The Minnichs purchased their current building in 1981 and then devoted more than $250,000 and a full year and a half to completely renovating the interior to suit their needs, adding fire resistant walls, three-layer wood floors, cement reinforcement under each machine, and other permanent fixtures.

The area around Minic Custom Woodwork contains hundreds of local businesses and employs approximately 3,000 people. It is a bustling area, combining residential, retail and manufacturing. The only empty parcels and decaying buildings are the ones that were owned for years by the government before recently transferring the property (at a bargain-basement price) to the private developer.

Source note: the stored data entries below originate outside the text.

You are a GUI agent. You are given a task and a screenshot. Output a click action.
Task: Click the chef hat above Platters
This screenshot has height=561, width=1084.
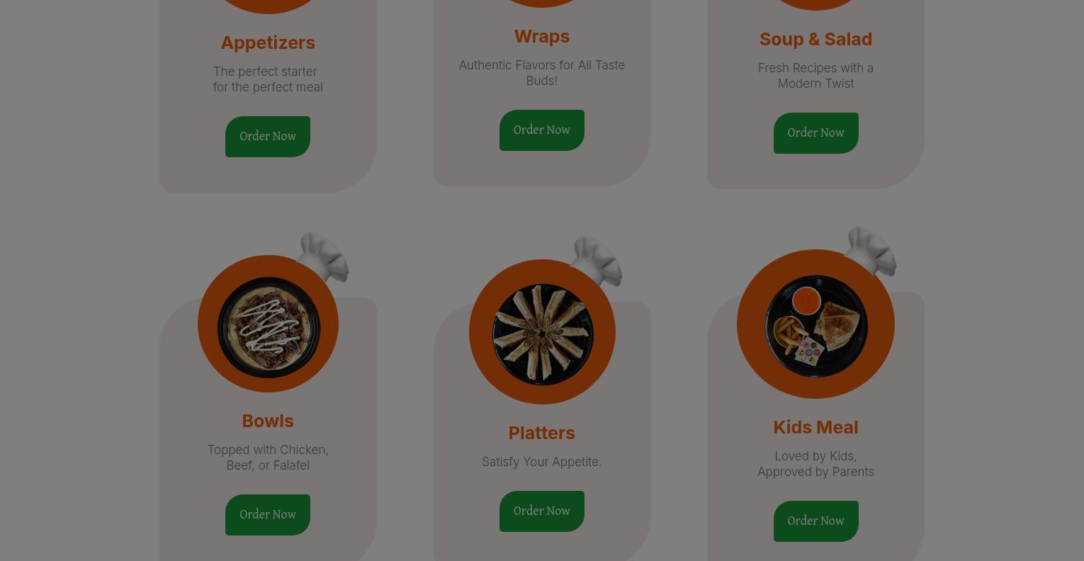[x=597, y=261]

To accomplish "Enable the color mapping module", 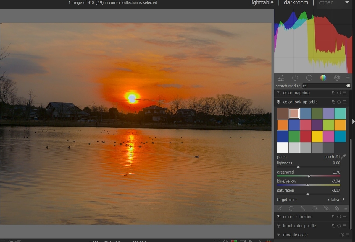I will [279, 93].
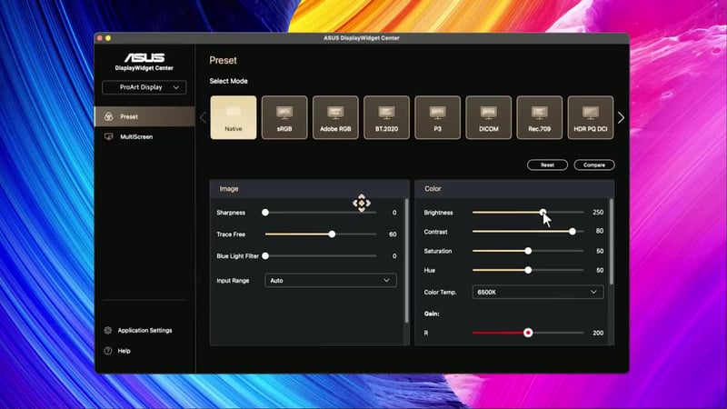Switch to the MultiScreen tab
The height and width of the screenshot is (409, 727).
tap(136, 136)
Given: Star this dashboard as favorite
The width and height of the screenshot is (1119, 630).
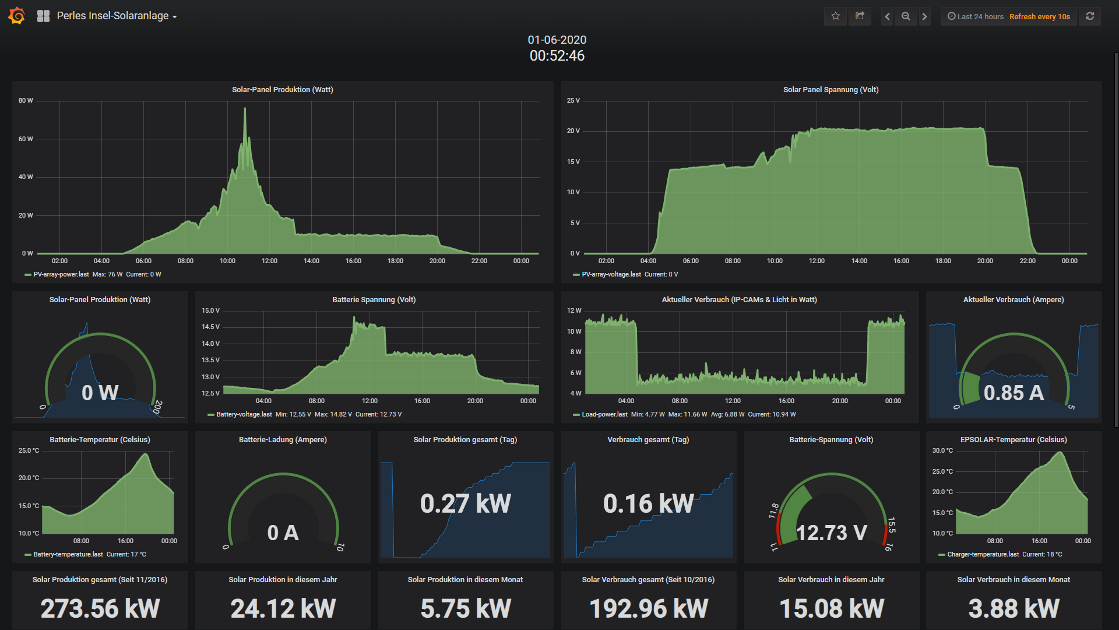Looking at the screenshot, I should point(835,16).
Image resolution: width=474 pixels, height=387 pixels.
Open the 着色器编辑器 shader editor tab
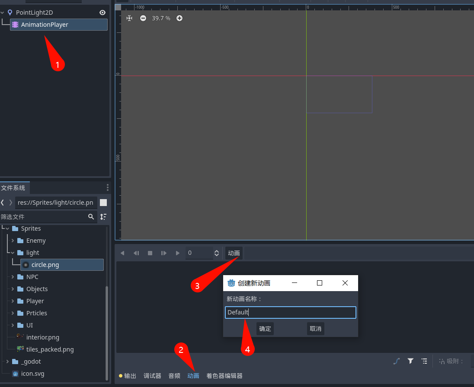coord(224,375)
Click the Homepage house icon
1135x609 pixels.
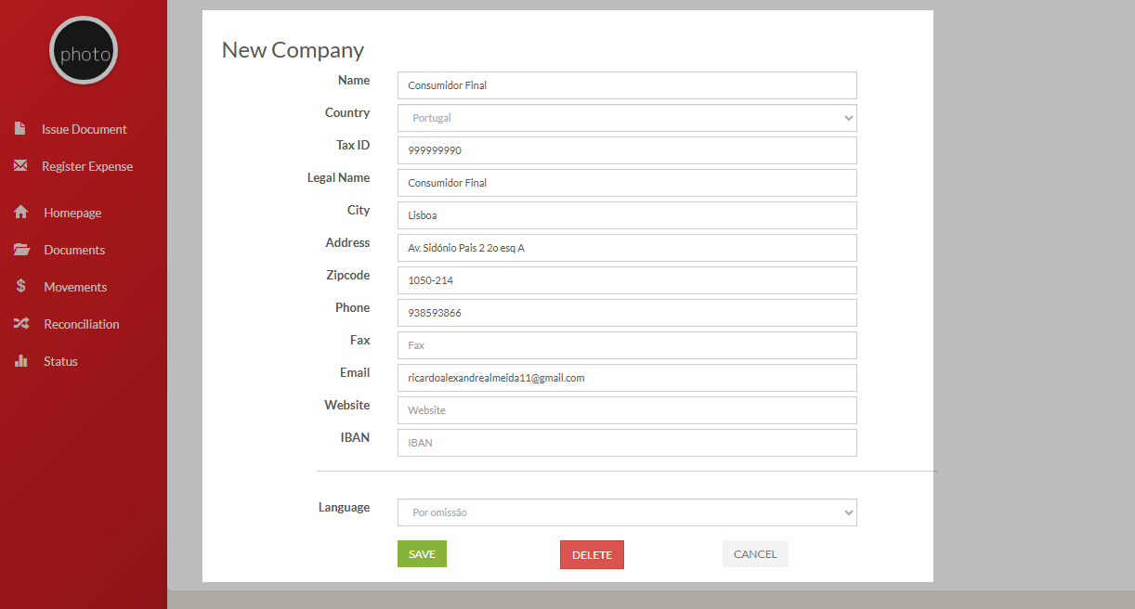[x=21, y=213]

Several years ago, the Empire State Development Corporation, a state agency, announced that it was considering a project in the area. It held many hearings, issued draft reports, and finally announced it would be condemning a number of businesses, 34 including Mr. Minnich’s, to transfer the property to Tiago Holdings, a subsidiary of one of the largest developers in New York. At the time of the public hearing in June 1998, the Development Corporation still had not received approval from another agency for the project, so all discussion was couched as very tentative. The approval did not come for several months after the hearing. The Minnichs attended the hearing, at which they were allowed to speak for three minutes and could ask no questions. Afterwards, they submitted written testimony as well. The agency issued Determination and Findings in September 1999, which they published in the newspaper. No copy was sent to the Minnichs, and even the finest print of the newspaper publication did not inform readers of their right to appeal.

When the final approvals came through, the Minnichs and other neighbors filed a lawsuit challenging the project. The court ruled that they had missed their deadline to appeal the Determination and Findings, which were issued even before the agency had approval for the project, and had waived all their rights. 35

The nominal basis for the condemnation of the property is the removal of blight, but the area is no more blighted than any other part of upper Manhattan. By unlucky accident for the Minnichs, it is an area that a private developer wants, and so it is slated to go. The Minnichs’ 70-year-old business will be replaced by parking for the Home Depot. Although the Development Corporation has assured him that it will find a place to relocate, it has not been able to find anywhere that has zoning and proper building approvals for the woodworking business. Without those approvals, the new location would be useless. Unless the Minnichs are able to stop the condemnation of their property, their business will be destroyed.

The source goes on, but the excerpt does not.